(練習問題):
A: 伊藤みきさんの談話によると、現役最後の1年間、MCTオイルを何に混ぜて1日何グラム摂取していたか。
B: 伊藤みきさんの談話を、最後の文の後から続けて書け。

(本文):
伊藤みきさん(元モーグル日本代表) 作って体感農家のすごさ

伊藤みきさん

 現役時代に大きなけがをし、長いリハビリ期間中に、食事について改めて見直しました。

 それまでも油について気にしていましたが、けがをして以降は、脂質をどう取るのがいいのか、公認スポーツ栄養士に相談しました。脂質は、タンパク質、炭水化物と並ぶ三大栄養素の一つです。減らすのではなくどう取るのがいいのか考えました。

 生ものは食べないようにしていましたから、魚の刺し身は食べられません。魚の脂を取ることが少ないので、それを亜麻仁油でカバーするとか。そういう細かいところにまで取り組みました。
 

油変え体質改善


 現役最後の1年間は、MCT(中鎖脂肪酸)オイルをヨーグルトに混ぜて、毎日6グラムずつ取るようにしました。その習慣を続けたら、3、4カ月で筋量が増えて体脂肪が2%落ちたのでびっくりしました。MCTオイルを取るだけで、体が変わったんです。

 私は滋賀県で生まれました。農家ではないんですが、家の裏に畑があって野菜を作っていました。母に「ナス、取ってきて」と言われて私が取ったナスが食卓に出る。そんな生活でした。

 大学時代の4年間を愛知県で過ごし、その後、社会人として長野県で9年間。今は縁あって、北海道で暮らしています。

 地域地域で、食文化というのが違うんですね。私が驚いたのはネギ。滋賀県では九条ネギなんです。他の県のネギは白い部分が多くて太い。それを見て、実家の畑でなっていたネギは出来損ないだったのかなぁと感じたり。

 実家の日野町では、日野菜というカブが作られています。細長くて、土に入っている部分は白いんですが、外に出ている部分は薄紫色になります。日野菜で作る漬物は、カブ特有のえぐ味もあって、とてもおいしいんです。でも愛知県でも長野県でも北海道でも、日野菜は手に入らなくて。
 

「選ばれし野菜」


 北海道江別市の農家と知り合い、この春、2カ月ほど農作業を手伝いました。ニンジン、トウモロコシ、エダマメ作り。お願いして、日野菜の種をまいてもらいました。本当は日野菜は秋まきなんですが、試しにやってみようと、6月から1週間ごとに何度かに分けてまいたんです。

(学習資料):
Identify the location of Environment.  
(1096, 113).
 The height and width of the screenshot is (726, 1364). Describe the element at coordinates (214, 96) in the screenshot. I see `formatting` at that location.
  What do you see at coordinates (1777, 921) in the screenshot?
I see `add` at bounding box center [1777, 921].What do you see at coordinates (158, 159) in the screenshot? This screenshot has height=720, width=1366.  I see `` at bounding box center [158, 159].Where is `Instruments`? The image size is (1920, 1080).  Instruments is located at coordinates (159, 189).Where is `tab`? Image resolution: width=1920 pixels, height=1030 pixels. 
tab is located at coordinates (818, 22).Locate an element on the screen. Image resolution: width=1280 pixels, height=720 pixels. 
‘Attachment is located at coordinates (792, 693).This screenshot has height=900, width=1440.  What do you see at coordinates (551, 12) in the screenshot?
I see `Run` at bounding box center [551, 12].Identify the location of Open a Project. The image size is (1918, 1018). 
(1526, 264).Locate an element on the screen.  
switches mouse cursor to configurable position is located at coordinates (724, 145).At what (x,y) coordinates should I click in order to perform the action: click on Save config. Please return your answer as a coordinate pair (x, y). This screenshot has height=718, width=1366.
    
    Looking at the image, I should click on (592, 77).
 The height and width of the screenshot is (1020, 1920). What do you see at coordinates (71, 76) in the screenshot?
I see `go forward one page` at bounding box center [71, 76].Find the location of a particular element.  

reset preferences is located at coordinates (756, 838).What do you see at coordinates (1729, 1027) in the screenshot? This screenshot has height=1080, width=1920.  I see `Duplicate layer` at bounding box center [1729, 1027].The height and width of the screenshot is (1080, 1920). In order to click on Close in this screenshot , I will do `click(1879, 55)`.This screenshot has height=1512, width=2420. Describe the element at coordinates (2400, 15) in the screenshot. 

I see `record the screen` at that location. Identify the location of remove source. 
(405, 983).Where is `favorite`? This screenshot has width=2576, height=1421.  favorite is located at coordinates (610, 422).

(解答):
A: ヨーグルトに混ぜて、毎日6グラムずつ摂取していた。

B:
 早いものは7月の頭に収穫できました。日野菜は、真っすぐなものが良いとされています。でも畑で収穫したら、きれいな形のものは3分の1くらいしかなくて。

 他の野菜も、市場に出すのはそれくらいだと教えていただきました。私はそれまで、収穫したものは基本的に全部出荷しているものだと思っていました。土をつくり、草むしりをして、大事に育てた野菜です。それなのに3分の2は出荷しないなんて、結構衝撃を受けました。実家でやっている家庭菜園と農家の仕事はまるっきり別のものなのだと実感しました。

 青果店やスーパーで売られているのは、選ばれし野菜たちだったのですね。そのことを知り、食材への愛着が湧きました。

 農業体験を通じて、農業とスポーツは似ていると感じました。アスリートも、コーチやスタッフなどたくさんの人に支えられて成長していく。でも最高の舞台で戦えるのは、選ばれし者だけ。改めて、私のことを支えてくれた皆さんに感謝の気持ちが湧きました。同時に、食材を立派に成長させてくれる農家への感謝の気持ちも。収穫して作った日野菜漬けを食べながら、そう思いました。(聞き手=菊地武顕)

 いとう・みき 1987年滋賀県生まれ。姉のあずさ、妹のさつきと共に、モーグル3姉妹として知られる。2001年に14歳で日本代表に選ばれ、02、03年の全日本選手権で優勝。06年のトリノ五輪で20位、10年のバンクーバー五輪で12位。13年のワールドカップ猪苗代大会では優勝を飾った。19年に引退。